• _Written exercise_: Reproduce verbatim the lines of the items below, from the line with "1023x767 pixels." up to and including the line with "pos(1336,61)".

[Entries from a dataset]
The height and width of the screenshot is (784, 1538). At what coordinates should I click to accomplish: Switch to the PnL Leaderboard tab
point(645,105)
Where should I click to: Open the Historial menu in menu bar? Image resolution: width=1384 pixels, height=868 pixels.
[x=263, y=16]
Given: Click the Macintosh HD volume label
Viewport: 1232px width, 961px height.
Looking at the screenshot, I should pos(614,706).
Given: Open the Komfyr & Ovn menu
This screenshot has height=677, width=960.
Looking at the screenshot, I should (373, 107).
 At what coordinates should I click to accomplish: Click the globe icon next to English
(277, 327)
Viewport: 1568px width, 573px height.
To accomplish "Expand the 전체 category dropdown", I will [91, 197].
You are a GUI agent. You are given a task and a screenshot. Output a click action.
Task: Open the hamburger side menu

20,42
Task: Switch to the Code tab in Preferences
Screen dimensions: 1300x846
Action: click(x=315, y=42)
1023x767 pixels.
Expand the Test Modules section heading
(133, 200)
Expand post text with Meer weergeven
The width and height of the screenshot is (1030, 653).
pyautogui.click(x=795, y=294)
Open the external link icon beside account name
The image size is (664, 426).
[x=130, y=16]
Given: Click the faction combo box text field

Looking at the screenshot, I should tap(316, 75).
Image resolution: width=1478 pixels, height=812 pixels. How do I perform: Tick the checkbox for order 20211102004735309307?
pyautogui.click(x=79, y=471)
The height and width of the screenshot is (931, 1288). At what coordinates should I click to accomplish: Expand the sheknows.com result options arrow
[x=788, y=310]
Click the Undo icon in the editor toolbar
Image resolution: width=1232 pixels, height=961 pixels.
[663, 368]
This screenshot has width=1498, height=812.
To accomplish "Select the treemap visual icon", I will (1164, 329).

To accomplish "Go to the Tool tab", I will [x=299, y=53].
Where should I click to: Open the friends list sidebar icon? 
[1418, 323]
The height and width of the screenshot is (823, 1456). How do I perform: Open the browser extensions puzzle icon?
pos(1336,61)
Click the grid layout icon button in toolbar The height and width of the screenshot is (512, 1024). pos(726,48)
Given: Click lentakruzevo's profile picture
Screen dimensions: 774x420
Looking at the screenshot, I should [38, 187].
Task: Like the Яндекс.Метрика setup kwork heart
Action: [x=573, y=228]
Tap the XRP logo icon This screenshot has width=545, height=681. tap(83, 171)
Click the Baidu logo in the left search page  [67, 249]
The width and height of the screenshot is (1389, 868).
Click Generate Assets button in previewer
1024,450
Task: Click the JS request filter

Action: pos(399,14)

• _Task answer_:
1023x767 pixels.
Expand the Test Modules section heading
(133, 200)
Expand post text with Meer weergeven
The width and height of the screenshot is (1030, 653).
pyautogui.click(x=795, y=294)
Open the external link icon beside account name
The image size is (664, 426).
[x=130, y=16]
Given: Click the faction combo box text field

Looking at the screenshot, I should tap(316, 75).
Image resolution: width=1478 pixels, height=812 pixels. How do I perform: Tick the checkbox for order 20211102004735309307?
pyautogui.click(x=79, y=471)
The height and width of the screenshot is (931, 1288). At what coordinates should I click to accomplish: Expand the sheknows.com result options arrow
[x=788, y=310]
Click the Undo icon in the editor toolbar
Image resolution: width=1232 pixels, height=961 pixels.
[663, 368]
This screenshot has width=1498, height=812.
To accomplish "Select the treemap visual icon", I will (1164, 329).

To accomplish "Go to the Tool tab", I will [x=299, y=53].
Where should I click to: Open the friends list sidebar icon? 
[1418, 323]
The height and width of the screenshot is (823, 1456). How do I perform: Open the browser extensions puzzle icon?
pos(1336,61)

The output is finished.